═══ Data for this exercise ═══

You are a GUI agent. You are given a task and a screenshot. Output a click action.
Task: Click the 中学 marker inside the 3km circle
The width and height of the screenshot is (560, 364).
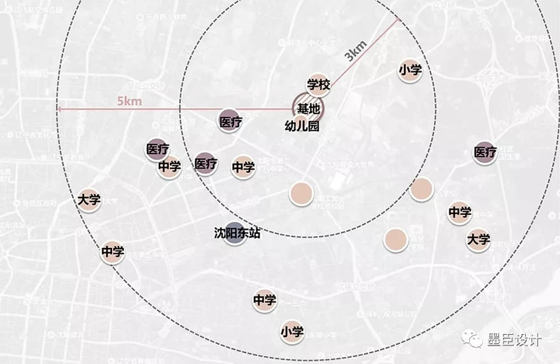click(x=242, y=168)
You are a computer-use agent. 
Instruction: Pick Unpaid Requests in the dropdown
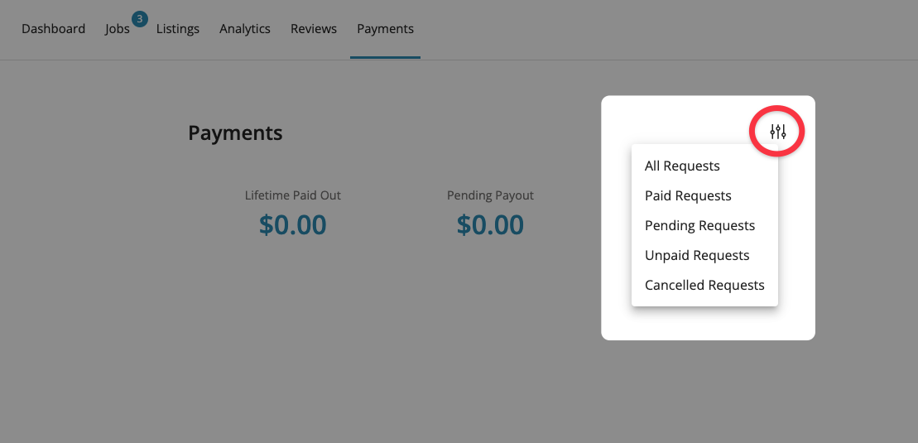tap(697, 255)
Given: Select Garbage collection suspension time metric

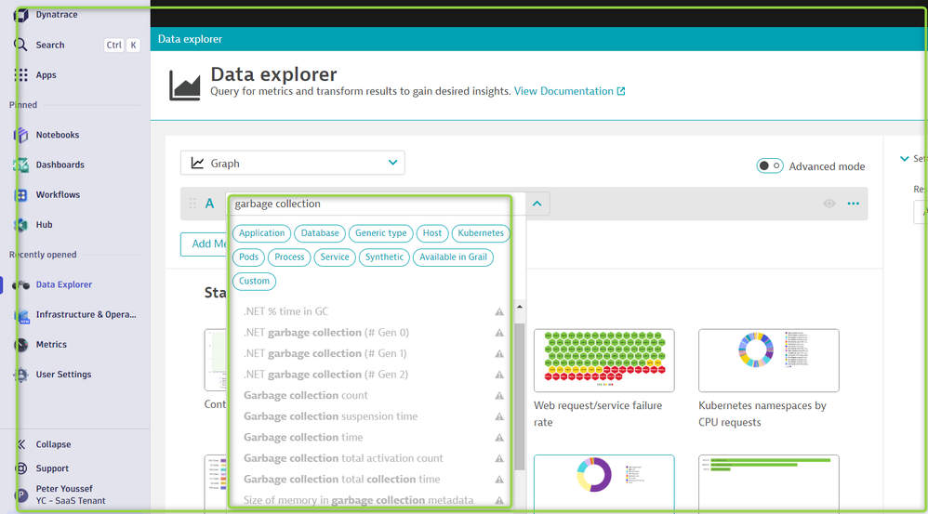Looking at the screenshot, I should (x=330, y=416).
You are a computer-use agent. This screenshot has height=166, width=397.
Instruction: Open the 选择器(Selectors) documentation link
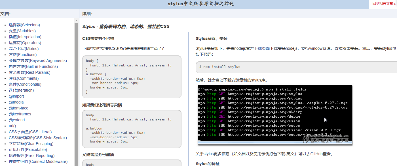24,25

═══

### Exercise requirements
Could the entries above be printed again exactly, apart from the pictures?

### Task response
You are a GUI agent. You are given a task and a screenshot. Output a click action.
Task: Click the 中学 marker inside the 3km circle
The width and height of the screenshot is (560, 364).
click(x=242, y=168)
You are a computer-use agent. 
Instruction: Pick Unpaid Requests in the dropdown
tap(697, 255)
Given: Select Garbage collection suspension time metric

Looking at the screenshot, I should (x=330, y=416).
You are a computer-use agent. This screenshot has height=166, width=397.
Instruction: Open the 选择器(Selectors) documentation link
24,25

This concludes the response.